**Information supplied:**
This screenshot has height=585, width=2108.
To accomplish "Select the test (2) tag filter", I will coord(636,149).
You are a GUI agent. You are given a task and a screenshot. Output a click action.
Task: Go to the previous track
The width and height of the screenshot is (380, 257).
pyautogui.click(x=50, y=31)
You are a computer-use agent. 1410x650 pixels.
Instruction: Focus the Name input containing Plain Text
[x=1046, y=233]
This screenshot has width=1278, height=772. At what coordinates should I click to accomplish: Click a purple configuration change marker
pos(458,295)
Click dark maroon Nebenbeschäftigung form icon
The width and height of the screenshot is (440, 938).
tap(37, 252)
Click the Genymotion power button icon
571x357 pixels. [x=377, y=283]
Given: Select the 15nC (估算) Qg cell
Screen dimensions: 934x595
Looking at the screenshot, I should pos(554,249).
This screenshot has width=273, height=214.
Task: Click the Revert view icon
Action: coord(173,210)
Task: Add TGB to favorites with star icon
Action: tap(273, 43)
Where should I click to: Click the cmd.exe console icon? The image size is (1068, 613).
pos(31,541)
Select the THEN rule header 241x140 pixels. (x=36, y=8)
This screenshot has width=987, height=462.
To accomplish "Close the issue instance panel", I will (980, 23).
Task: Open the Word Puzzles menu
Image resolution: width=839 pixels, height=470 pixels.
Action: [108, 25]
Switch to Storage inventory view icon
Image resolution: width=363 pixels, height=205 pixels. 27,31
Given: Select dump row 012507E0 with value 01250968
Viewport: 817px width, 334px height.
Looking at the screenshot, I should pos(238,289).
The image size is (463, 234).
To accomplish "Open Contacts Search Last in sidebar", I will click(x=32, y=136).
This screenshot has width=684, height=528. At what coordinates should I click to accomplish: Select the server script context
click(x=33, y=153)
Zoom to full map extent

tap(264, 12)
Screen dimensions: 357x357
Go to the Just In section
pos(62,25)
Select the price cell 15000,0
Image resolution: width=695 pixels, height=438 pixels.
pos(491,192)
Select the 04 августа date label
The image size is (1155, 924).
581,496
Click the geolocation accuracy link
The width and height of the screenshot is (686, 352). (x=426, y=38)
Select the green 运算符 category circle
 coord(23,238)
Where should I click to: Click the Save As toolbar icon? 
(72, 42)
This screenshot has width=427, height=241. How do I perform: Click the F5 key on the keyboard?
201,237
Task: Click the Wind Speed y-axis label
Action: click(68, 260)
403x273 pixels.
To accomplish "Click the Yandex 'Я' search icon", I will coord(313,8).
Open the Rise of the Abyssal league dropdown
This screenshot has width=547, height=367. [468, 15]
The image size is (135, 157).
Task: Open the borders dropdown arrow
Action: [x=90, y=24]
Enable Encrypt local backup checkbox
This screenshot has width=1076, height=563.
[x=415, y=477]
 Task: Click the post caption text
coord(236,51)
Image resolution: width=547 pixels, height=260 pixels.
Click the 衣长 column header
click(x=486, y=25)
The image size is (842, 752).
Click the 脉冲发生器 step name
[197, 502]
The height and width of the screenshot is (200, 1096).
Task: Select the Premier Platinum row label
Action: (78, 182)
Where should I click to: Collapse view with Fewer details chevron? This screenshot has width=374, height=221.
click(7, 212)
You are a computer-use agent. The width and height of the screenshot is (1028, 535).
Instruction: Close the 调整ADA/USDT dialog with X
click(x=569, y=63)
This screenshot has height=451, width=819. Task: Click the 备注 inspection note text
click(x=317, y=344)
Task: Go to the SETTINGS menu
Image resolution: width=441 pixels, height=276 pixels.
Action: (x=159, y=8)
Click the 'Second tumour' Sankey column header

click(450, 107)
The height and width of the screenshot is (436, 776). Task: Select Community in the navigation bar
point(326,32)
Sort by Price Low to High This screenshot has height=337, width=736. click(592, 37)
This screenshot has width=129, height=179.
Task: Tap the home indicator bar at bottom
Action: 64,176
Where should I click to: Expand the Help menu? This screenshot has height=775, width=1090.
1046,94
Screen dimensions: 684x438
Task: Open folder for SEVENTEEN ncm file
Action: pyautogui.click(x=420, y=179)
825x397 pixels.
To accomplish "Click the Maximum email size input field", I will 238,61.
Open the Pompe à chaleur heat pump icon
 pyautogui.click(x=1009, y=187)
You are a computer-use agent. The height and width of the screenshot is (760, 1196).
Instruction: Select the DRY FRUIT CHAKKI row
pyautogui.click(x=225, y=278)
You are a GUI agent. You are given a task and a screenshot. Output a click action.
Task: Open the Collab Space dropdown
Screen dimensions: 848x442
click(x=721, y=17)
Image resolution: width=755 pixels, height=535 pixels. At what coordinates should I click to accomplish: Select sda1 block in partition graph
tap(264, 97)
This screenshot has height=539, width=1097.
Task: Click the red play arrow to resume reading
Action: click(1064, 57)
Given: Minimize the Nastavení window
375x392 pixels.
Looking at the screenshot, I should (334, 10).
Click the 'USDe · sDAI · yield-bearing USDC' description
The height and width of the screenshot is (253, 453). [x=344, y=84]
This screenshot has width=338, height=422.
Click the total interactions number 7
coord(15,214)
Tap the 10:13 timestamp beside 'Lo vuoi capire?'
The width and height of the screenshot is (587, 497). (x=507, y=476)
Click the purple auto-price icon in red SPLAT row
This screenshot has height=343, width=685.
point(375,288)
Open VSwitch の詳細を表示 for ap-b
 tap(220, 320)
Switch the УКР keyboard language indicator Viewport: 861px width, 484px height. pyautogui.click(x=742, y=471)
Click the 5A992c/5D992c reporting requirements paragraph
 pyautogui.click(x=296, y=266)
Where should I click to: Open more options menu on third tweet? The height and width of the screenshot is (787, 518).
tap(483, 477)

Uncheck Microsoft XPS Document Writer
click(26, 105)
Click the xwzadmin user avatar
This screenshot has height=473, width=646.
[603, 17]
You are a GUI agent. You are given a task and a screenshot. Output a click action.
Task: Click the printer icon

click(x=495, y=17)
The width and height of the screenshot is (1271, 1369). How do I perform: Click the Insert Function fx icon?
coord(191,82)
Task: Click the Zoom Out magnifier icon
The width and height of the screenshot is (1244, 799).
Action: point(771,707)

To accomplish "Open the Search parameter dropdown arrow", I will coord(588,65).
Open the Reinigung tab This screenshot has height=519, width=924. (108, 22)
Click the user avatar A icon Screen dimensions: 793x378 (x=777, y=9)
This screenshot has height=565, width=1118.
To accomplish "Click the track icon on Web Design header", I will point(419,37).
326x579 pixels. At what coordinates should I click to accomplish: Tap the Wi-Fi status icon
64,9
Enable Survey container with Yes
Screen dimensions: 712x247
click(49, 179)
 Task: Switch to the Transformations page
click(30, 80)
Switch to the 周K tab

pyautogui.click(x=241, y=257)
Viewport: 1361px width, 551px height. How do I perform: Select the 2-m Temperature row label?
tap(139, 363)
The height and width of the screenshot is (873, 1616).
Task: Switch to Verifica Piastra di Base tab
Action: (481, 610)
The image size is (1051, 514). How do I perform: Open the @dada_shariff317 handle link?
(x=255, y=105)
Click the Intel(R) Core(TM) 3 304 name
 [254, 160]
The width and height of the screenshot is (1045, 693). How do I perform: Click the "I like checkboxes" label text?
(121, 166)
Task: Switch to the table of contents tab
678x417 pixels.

**Exercise description:** Check each line of the entries above for the word "track". List the ones that have it.

**Exercise solution:**
Task: Go to the previous track
To accomplish "Click the track icon on Web Design header", I will point(419,37).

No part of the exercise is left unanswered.